Question

just one thought about 0!=1.

Answer 1

I have been offered that `an empty set can be rearranged in 1 way`, and 0! (which means/is "the empty set") is therefore equal to 1.

I didn't like that, because it it (seems to me, as if it) is like saying that 0/1=1, or something along these lines. (maybe it is a very good idea)

the math I came up with is based on the premise that (for the least part) permutations and combinations are equivalent when choosing 0 things out of n things.

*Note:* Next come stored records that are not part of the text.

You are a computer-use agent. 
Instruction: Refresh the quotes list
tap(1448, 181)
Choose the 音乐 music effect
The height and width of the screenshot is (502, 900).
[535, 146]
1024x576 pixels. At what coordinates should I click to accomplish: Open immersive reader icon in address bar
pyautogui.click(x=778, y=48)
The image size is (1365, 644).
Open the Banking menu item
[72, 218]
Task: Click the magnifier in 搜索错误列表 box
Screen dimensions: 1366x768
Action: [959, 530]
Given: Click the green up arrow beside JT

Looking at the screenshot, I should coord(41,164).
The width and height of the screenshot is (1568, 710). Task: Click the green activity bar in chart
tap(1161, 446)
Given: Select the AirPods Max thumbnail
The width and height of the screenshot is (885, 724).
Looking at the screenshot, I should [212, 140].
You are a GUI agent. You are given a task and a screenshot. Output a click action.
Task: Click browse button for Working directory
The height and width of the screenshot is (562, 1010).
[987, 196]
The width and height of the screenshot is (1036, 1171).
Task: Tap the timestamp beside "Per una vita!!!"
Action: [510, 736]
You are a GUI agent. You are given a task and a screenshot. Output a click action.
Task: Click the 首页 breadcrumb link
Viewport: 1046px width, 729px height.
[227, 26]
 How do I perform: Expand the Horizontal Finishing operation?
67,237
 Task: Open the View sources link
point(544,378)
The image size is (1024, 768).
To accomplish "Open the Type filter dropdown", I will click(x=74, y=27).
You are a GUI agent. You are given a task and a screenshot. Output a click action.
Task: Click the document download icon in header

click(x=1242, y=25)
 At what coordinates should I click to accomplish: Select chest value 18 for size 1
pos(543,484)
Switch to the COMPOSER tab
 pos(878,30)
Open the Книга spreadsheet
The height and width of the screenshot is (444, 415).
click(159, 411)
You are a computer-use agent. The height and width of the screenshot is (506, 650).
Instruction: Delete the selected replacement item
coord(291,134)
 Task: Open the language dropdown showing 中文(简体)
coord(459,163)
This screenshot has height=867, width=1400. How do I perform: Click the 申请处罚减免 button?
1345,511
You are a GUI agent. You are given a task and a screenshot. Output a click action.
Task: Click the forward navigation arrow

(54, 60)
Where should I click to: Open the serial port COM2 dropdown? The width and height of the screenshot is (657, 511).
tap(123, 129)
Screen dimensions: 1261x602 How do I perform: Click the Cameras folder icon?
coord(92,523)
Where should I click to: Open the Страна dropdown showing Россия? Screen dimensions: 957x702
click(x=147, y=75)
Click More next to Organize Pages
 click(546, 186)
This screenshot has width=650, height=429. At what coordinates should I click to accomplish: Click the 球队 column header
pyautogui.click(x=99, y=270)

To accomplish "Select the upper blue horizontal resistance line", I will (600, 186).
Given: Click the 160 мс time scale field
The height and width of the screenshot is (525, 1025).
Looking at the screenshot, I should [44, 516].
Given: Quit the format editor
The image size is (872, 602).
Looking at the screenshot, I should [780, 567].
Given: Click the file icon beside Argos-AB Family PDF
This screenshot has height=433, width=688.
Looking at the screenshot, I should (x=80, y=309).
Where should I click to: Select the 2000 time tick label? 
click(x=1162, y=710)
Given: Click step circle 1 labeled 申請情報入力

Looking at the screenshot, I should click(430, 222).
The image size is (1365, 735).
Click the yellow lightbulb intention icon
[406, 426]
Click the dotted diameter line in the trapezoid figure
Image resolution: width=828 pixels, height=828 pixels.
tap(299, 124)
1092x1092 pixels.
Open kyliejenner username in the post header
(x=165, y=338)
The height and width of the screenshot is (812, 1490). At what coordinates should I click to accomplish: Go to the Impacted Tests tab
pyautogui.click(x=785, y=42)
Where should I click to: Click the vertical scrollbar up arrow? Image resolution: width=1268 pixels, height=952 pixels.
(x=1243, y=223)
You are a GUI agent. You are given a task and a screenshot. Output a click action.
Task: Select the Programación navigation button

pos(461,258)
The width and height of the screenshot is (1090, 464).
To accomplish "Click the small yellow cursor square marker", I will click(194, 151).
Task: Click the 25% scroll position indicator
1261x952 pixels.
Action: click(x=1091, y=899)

\(\LARGE\color{black}{{\rm \color{green}{_n}C\color{darkgoldenrod}{_0}}={\rm \color{green}{_n}P\color{darkgoldenrod}{_0}} }\)

\(\LARGE\color{black}{
\frac{\LARGE {\rm \color{green}{n}}! }{\LARGE{\rm (\color{darkgoldenrod}{0}!)\times(\color{green}{n}-\color{darkgoldenrod}{0})}! }=\frac{\LARGE {\rm \color{green}{n}}! }{\LARGE{\rm (\color{green}{n}-\color{darkgoldenrod}{0})}! } }\)

\(\LARGE\color{black}{
\color{darkgoldenrod}{0}!\times\frac{\LARGE {\rm \color{green}{n}}! }{\LARGE {\rm \color{green}{n}}! }=\frac{\LARGE {\rm \color{green}{n}}! }{\LARGE{\rm \color{green}{n}}! } }\)

\(\LARGE\color{black}{
\color{darkgoldenrod}{0}!=1 }\)

Answer 2

but I guess that (therefore) the idea that an empty set can be rearranged in one way is correct, or at least that is pretty much the same as the premise I used.